Barrio of Puerto Rico

Guanajibo is a barrio in the municipality of Hormigueros, Puerto Rico. Its population in 2010 was 5,959.

==History==
Guanajibo was in Spain's gazetteers until Puerto Rico was ceded by Spain in the aftermath of the Spanish–American War under the terms of the Treaty of Paris of 1898 and became an unincorporated territory of the United States. In 1899, the United States Department of War conducted a census of Puerto Rico finding that the combined population of Guanajibo and Pueblo barrios was 1,203.

Historical population
| Census | Pop. | Note | %± |
| 1910 | 896 |  | — |
| 1920 | 1,004 |  | 12.1% |
| 1930 | 1,050 |  | 4.6% |
| 1940 | 1,329 |  | 26.6% |
| 1950 | 1,729 |  | 30.1% |
| 1960 | 1,977 |  | 14.3% |
| 1970 | 0 |  | −100.0% |
| 1980 | 6,103 |  | — |
| 1990 | 6,244 |  | 2.3% |
| 2000 | 6,437 |  | 3.1% |
| 2010 | 5,959 |  | −7.4% |
U.S. Decennial Census 1900 (N/A) 1910-1930 1930-1950 1980-2000 2010

==Sectors==
Barrios (which are, in contemporary times, roughly comparable to minor civil divisions) in turn are further subdivided into smaller local populated place areas/units called sectores (sectors in English).

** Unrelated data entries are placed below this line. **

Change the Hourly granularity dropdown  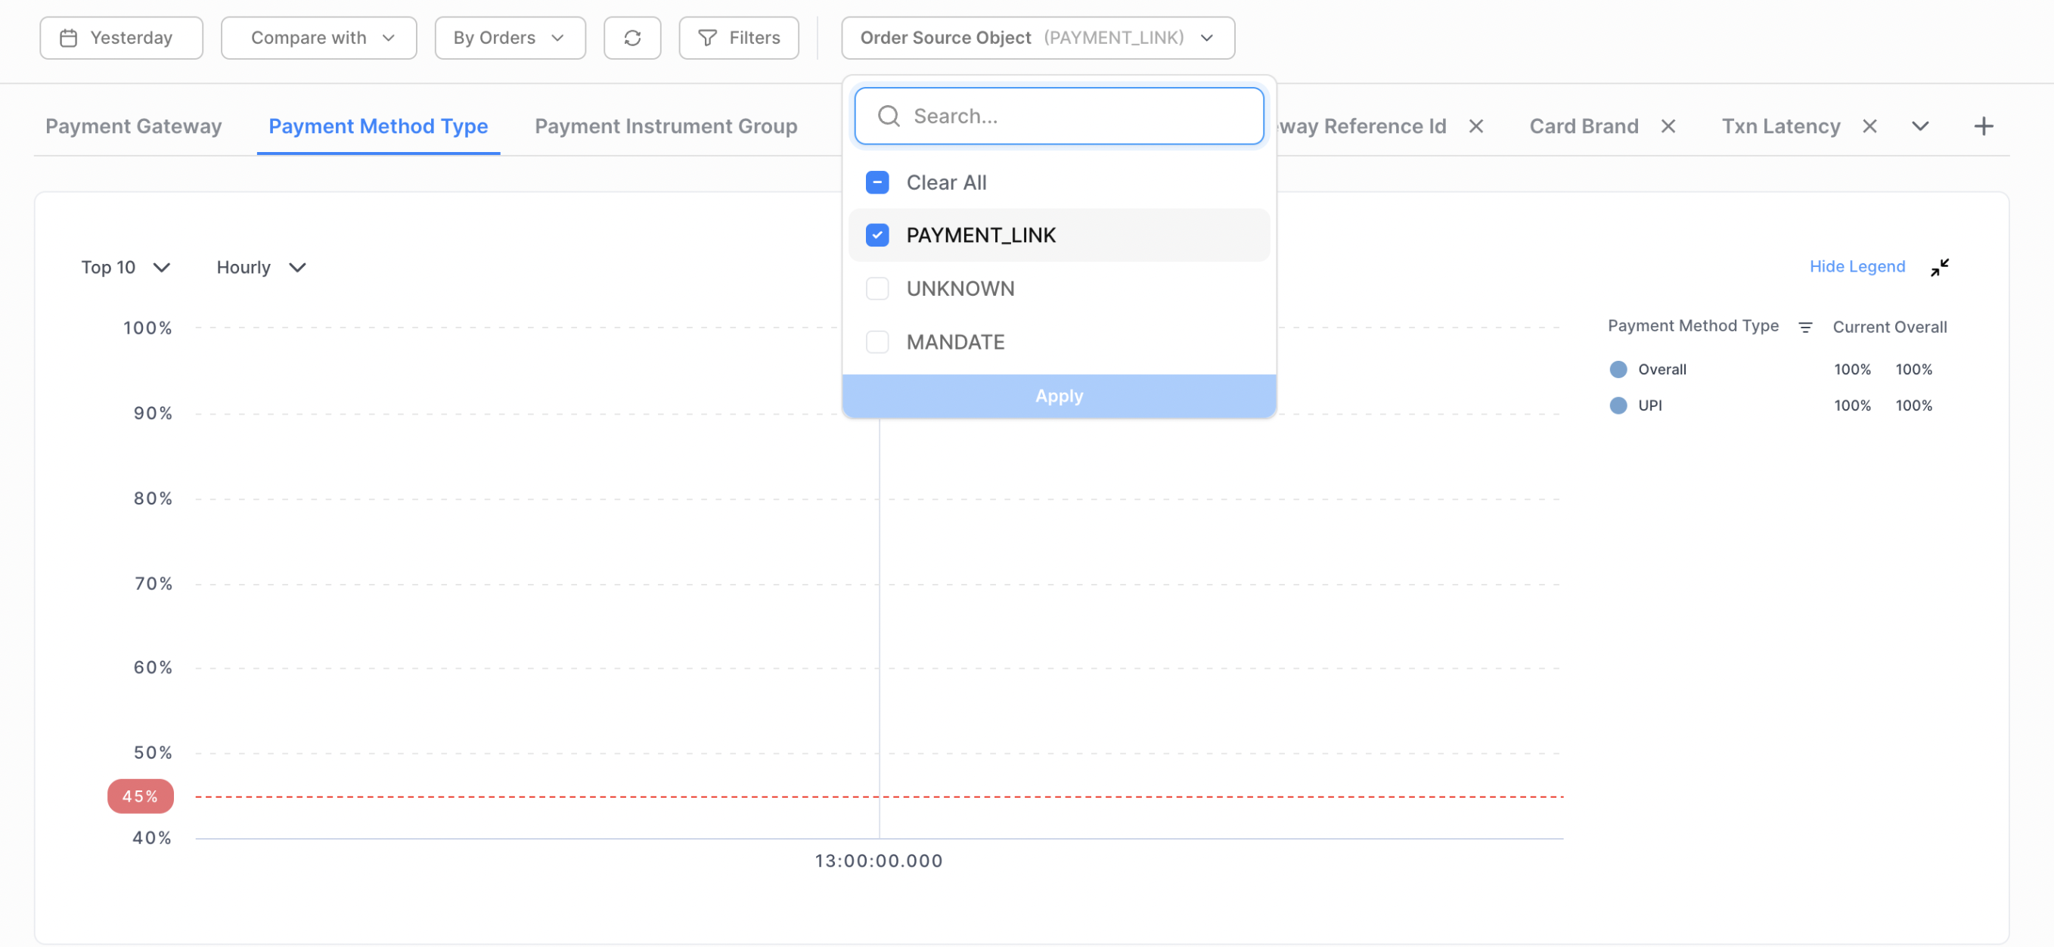(x=261, y=267)
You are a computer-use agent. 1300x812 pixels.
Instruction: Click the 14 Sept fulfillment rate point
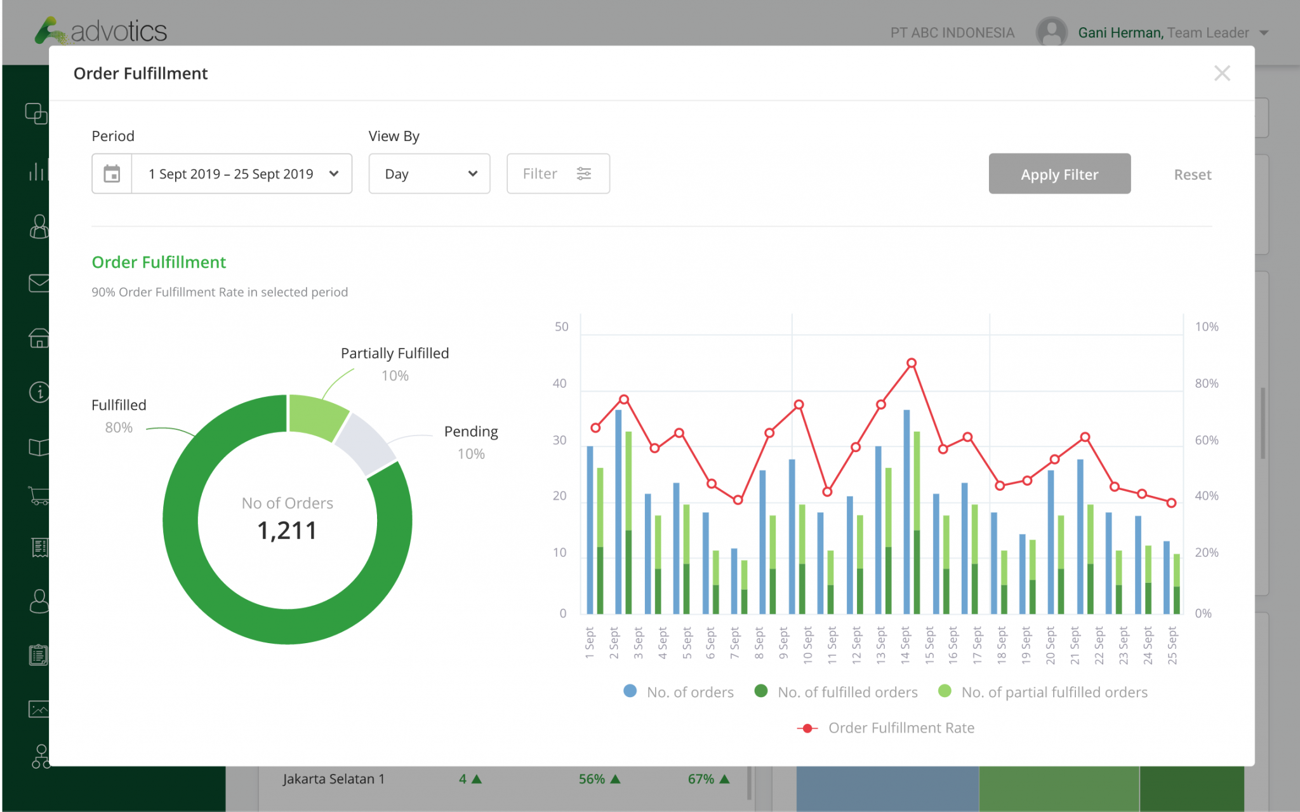911,363
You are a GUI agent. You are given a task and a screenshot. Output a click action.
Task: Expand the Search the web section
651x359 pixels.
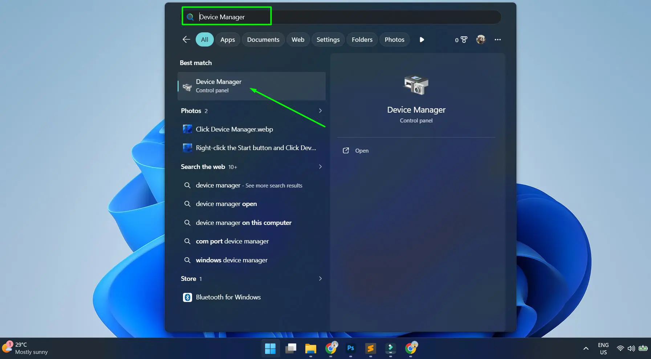(320, 167)
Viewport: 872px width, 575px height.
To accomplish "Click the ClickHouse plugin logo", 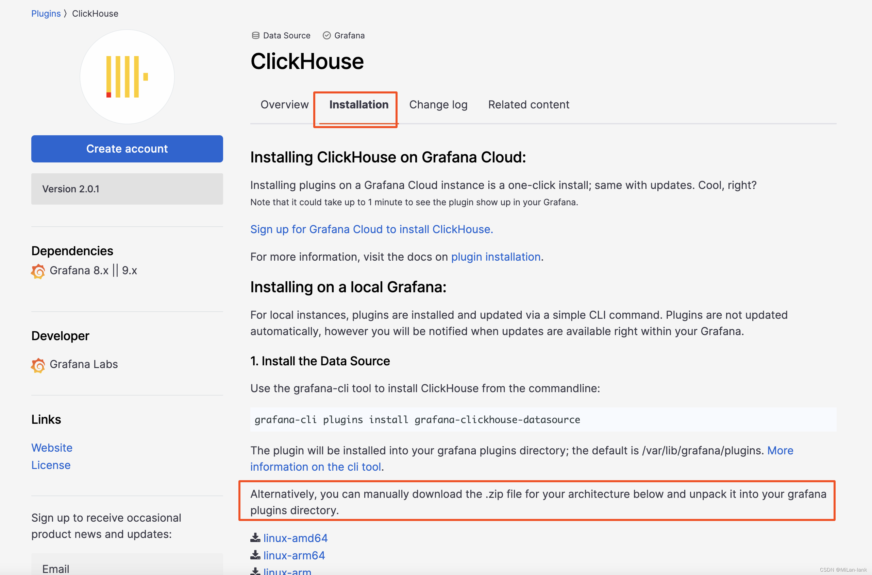I will (127, 77).
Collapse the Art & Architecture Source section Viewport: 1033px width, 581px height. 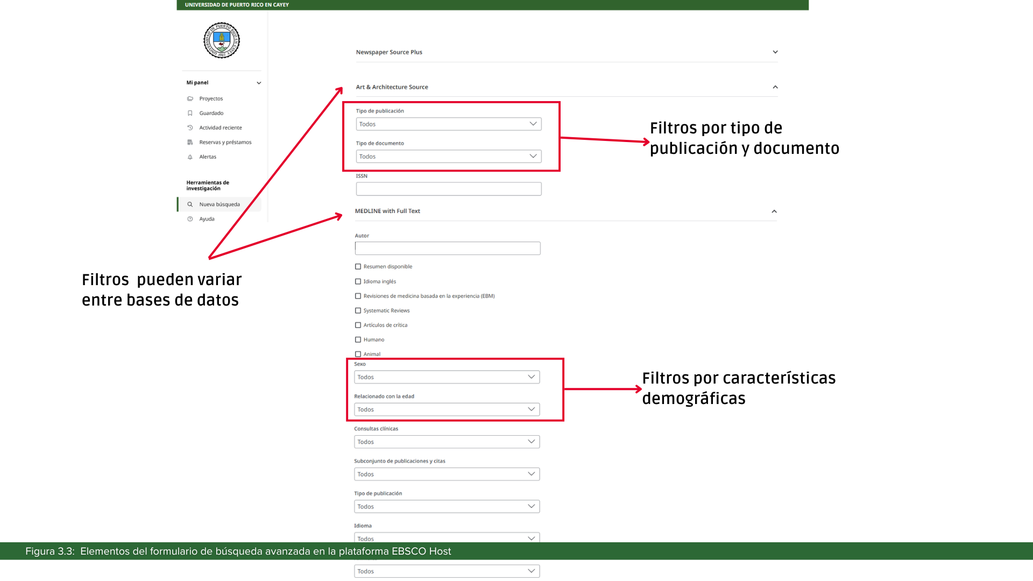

The types of sectores may vary, from normally sector to urbanización to reparto to barriada to residencial, among others.

The following sectors are in Guanajibo barrio:

Calle La Ceiba,
Camino Cachito,
Camino Fian Toro,
Camino Justo Colón,
Camino Los Barbosa,
Carretera 343 (until km 2.3),
Égida Presbiteriana del Ángel,
Hogar Eterno Paraíso de Amor,
Hogar San José,
Parcelas San Romualdo,
Reparto Santa Ana,
Sector Higinia Vázquez,
Sector Hoya Grande,
Sector Las Plumas,
Sector Los Quiles,
Sector Los Santana (both sides),
Sector Punto Cubano,
Urbanización Buenaventura,
Urbanización Paseo Loma Linda,
Urbanización Monte Bello,
Urbanización Valle Hermoso, and Urbanización Villa Zoraida.